The announcement means La Peira’s commune of Saint-André-de-Sangonis is now part of two stand-alone AOC’s.
The first, held for over half a century, is for the white Clairette du Languedoc AOC decreed in 1948.
The second now is for the production of red wine as Terrasses du Larzac.
(On a side note, it’s often overlooked just how recent wine appellations are in France. The first came about in 1936. In fact much to do French wine is comparatively recent. The first estate to bottle its own wine was in 1924 [Mouton Rothschild]. By contrast this is something Coca-Cola has manage since 1886.)
With regard to the history of appellations in France, two villages of the Terrasses du Larzac AOC (Pégairolles-de-l’Escalette and Octon) overlaps with that of Roquefort, France’s oldest and the world’s first appellation (1925). Here the grazing of Lacaune, Manech, and Basco-Béarnaise for the production of Roquefort occurs alongside the growing of Grenache, Syrah, and Mouvedre for Terrasses du Larzac wine.
Nearby: the Discovery of the Oldest Winery in France
Nearby La Peira, in 2007 – and still in the Clairette AOC mentioned above – France’s earliest know winery was discovered. [link: Decanter France’s earliest winery found 2 Jul 2007 – see also The oldest winery in France & La villa de Quintus Iulius Primus ]
Founded in 10 AD by Quintus Iulius Primus, it is established near ancient Roman road that ran along the Hérault river , and linked the Via Domitia at Cessero (today’s St. Thibéry) to Luteva (Lodève) and Segodunum (Rodez)

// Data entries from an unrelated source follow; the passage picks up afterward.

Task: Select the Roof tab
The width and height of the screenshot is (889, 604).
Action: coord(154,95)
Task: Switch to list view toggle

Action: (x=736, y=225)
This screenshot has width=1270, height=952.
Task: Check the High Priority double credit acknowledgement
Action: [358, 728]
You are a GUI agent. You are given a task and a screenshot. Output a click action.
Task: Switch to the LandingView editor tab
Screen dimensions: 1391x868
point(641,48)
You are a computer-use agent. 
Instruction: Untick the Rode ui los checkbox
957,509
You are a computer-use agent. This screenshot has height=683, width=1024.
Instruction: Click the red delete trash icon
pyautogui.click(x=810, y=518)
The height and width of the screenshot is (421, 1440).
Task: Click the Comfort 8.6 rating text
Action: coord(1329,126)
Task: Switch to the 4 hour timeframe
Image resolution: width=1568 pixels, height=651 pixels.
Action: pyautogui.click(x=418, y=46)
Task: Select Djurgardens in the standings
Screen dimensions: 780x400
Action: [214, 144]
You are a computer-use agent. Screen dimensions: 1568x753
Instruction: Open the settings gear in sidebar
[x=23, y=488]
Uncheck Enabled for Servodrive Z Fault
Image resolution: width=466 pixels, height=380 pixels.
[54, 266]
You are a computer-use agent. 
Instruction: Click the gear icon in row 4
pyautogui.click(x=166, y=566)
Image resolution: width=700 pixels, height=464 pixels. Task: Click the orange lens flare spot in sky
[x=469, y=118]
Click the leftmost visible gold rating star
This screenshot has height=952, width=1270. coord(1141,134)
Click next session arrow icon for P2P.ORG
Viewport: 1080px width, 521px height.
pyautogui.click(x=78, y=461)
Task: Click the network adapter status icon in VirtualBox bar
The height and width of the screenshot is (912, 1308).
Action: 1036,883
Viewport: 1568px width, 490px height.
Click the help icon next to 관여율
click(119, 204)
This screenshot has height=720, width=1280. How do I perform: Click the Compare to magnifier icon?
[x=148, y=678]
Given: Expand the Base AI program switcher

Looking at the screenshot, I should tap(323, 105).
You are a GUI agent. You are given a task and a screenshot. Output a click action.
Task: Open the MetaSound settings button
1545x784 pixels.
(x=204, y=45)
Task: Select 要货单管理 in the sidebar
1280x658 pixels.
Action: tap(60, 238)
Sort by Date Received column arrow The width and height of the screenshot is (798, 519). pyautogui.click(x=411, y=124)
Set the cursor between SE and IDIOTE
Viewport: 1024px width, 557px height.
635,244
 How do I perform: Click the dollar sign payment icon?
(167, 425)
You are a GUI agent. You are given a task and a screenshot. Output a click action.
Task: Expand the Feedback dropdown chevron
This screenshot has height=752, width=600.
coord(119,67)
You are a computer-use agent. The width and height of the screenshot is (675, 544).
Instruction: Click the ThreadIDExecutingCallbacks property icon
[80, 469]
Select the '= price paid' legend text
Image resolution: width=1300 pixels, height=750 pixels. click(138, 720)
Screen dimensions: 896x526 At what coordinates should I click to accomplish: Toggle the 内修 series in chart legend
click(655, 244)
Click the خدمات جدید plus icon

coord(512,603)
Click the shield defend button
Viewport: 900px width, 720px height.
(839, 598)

This (as mentioned above) is part of a series of discoveries made since the last publication of Johnston’s book.
As can be seen the image (lower left hand corner) below from a report in 2009 by Stéphane Mauné (Director of research at CNRS) the Roman road that ran from Cessero (St Thibéry) to Segodunum (Rodez) through the Hérault valley and along the Hérault river, features a concentration of early wine growing (and other) settlements.
This make sense as the Cessero/Segodunum road not only runs along a source of fresh water (the Hérault river), but linked also to the great commercial road of the Via Domitia which linked the vineyards to the great wine town of Beziers (then Baeterrae).
First mention of French wine in literature as being of significant merit
And so it may come no surprise to find that the very first mention of French wine in literature as being of significant merit is found in Pliny’s Natural History (AD 77–79) in which the white wines sold at Baeterrae / Beziers nearby are cited as worthy of note (alongside the resinous reds of Vienne):
“When ye are passed once into Fraunce or Gaule, the wine of Beterræ is in chiefe request.”
[CHAP. VI. Pliny’s Natural History: Of kindly wines made of the best Grapes. Trans. PHILEMON HOLLAND 1601]
So perhaps the real news is that this area of the oldest wine region in France, where wine growing began for that country over 2000 years ago, has finally a stand-alone connection to the appellation system of France, yet to celebrate its first century.
As Andrew Jefford wrote of the estate in 2008:
“Languedoc varieties like those used in La Pèira seem to me to be what the stones long for, and it is with them that wine from these old Roman roads can best rival wonderful but overadulated Bordeaux”
Let’s hope they all – stones, wines, roads, and vines – continue to flourish for some time yet.